At the trial court level, the court found that an investment advisory relationship existed and held that, notwithstanding his status as a qualified investor, the client could legitimately expect some monitoring of the stock price. It found that the bank should have informed him of the decline and suggested selling, but dismissed the claim for lack of proof of damages. The client appealed to the Court of Justice, which, unlike the Tribunal, did not distinguish between an advisory relationship and an “execution-only” relationship, holding that this issue could remain undecided. It held that, from the perspective of a potential advisory relationship, no duty to inform or monitor applies, since the appellant is a qualified investor with sufficient knowledge of finance and the stock market and had informed the bank that he wished to be kept informed of his positions. From the perspective of a potential “execution-only” relationship, it also excludes any duty to inform or warn, in particular the application of exceptional circumstances based on the existence of a relationship of trust with the bank, as claimed by the appellant. The Court rejects the application of such circumstances on the grounds, first, that no evidence in the record establishes the existence of a particularly close and lasting relationship, and second, that such circumstances cannot be invoked in the presence of a qualified investor possessing sufficient knowledge. Furthermore, the Court dismisses the appellant’s claim due to the claim clause enforceable against him, which creates a presumption of ratification (see, e.g., Hirsch, cdbf.ch/1178 and cdbf.ch/1028/). It notes that such a clause generally applies to “execution only” relationships, though its scope may be limited in the context of an advisory or management relationship, depending on the client’s ability to understand the information provided. In this case, the Court held that the appellant, as a qualified investor with sufficient knowledge, was capable of understanding the scope of the documents received, in particular the evolution of the price of his shares.

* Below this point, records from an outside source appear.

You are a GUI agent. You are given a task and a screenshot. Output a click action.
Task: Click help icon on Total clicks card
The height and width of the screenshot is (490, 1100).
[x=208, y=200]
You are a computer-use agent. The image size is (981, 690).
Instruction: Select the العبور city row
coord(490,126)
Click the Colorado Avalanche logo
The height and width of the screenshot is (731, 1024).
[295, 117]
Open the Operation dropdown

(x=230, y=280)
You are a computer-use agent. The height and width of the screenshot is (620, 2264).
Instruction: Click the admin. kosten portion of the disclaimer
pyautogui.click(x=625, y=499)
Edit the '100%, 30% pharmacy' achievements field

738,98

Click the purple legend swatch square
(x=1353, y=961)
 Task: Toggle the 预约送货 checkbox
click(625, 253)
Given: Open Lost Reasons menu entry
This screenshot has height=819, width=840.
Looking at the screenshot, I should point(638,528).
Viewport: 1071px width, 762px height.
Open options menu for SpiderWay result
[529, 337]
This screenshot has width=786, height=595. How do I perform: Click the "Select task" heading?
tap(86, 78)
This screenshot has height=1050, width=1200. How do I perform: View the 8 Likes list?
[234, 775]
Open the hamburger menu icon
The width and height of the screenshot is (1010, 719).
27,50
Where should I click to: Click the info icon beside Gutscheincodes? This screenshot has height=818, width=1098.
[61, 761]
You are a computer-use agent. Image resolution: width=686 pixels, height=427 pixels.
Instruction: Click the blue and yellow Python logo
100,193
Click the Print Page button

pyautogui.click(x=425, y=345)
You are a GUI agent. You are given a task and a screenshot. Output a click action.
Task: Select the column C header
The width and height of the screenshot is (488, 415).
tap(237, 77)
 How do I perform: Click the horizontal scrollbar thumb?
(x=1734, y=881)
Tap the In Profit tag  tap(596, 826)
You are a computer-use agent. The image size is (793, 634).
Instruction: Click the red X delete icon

The Court’s decision calls for two comments.
First, the Court departs from the Tribunal’s decision and adopts a more restrictive approach regarding the duties of disclosure and monitoring within the context of a potential advisory relationship. Indeed, given the client’s status and the contractual documentation attesting to his knowledge, as well as the fact that he kept himself informed of his positions, the solution adopted at first instance was surprising. The Court corrects this by excluding any monitoring duty on the part of the bank.
Second, by ruling out the application of exceptional circumstances in the context of a potential “execution-only” relationship with a qualified investor possessing sufficient financial and stock market knowledge, the Court adopts an approach that may implicitly lead to reserving such circumstances solely for ordinary clients lacking such knowledge. However, the Federal Supreme Court has not expressly ruled on this point. Its case law (ATF 133 III 97, paras. 7.1.2 and 7.2 ; Federal Supreme Court decisions 4A_54/2017, para. 5.1.4, and 4C.357/2004, para. 4.1.1, discussed in : Do Duc, cdbf.ch/324) is limited to acknowledging that a duty to warn may arise, based on the agent’s duty of care and loyalty (Art. 398 para. 2 CO), particularly when a special relationship of trust has developed within the context of a long-term relationship, even in the absence of a request. The Court holds, correctly in our view, that the client’s status, as well as the contractual documentation attesting to his knowledge and willingness to keep himself informed of his positions, limit the bank’s duty of care and exclude, in the present case, the existence of a duty to warn.